Task description:
Print the lines that run from the line with "Task: Click the forward navigation arrow" to the line with "Task: Open the", keeping both end lines, exactly as they appear in the entries below, and nothing else.

Input data:
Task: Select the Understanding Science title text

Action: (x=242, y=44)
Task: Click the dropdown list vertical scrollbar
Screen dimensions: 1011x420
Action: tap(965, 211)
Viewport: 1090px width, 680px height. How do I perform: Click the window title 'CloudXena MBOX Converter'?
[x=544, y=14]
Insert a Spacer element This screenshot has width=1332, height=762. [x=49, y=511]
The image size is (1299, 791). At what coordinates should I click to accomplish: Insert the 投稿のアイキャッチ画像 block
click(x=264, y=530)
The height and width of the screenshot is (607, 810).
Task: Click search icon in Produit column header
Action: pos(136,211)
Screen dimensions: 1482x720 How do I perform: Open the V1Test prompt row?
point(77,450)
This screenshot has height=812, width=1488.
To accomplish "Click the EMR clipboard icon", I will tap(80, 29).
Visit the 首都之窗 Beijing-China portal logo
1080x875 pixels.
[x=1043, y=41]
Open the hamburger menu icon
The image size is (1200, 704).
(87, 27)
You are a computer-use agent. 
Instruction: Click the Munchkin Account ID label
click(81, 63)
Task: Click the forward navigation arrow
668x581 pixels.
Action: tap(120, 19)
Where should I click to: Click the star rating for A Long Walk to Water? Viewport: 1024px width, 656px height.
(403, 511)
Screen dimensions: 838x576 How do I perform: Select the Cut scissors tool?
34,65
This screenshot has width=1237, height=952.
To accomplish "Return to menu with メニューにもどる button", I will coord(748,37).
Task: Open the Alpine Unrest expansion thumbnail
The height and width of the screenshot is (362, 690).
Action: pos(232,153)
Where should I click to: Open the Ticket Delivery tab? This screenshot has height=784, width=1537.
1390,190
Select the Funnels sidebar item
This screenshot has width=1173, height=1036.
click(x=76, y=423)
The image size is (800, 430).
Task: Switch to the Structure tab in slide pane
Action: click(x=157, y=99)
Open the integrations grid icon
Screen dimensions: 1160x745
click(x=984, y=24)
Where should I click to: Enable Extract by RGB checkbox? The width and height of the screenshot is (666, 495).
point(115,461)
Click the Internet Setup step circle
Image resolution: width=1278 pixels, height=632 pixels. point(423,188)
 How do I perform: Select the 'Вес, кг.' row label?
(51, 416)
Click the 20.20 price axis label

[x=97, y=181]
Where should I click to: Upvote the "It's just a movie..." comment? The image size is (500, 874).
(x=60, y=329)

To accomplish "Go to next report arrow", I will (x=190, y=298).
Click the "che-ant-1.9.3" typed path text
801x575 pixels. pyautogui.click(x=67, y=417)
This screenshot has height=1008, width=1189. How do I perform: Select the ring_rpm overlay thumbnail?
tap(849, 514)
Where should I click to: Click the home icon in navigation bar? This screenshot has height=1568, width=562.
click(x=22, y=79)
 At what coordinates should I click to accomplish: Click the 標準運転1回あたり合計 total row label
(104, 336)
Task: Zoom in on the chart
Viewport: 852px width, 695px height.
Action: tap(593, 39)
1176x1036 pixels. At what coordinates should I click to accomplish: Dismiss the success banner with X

Answer area:
Task: Click the forward navigation arrow
668x581 pixels.
Action: tap(120, 19)
Where should I click to: Click the star rating for A Long Walk to Water? Viewport: 1024px width, 656px height.
(403, 511)
Screen dimensions: 838x576 How do I perform: Select the Cut scissors tool?
34,65
This screenshot has width=1237, height=952.
To accomplish "Return to menu with メニューにもどる button", I will coord(748,37).
Task: Open the Alpine Unrest expansion thumbnail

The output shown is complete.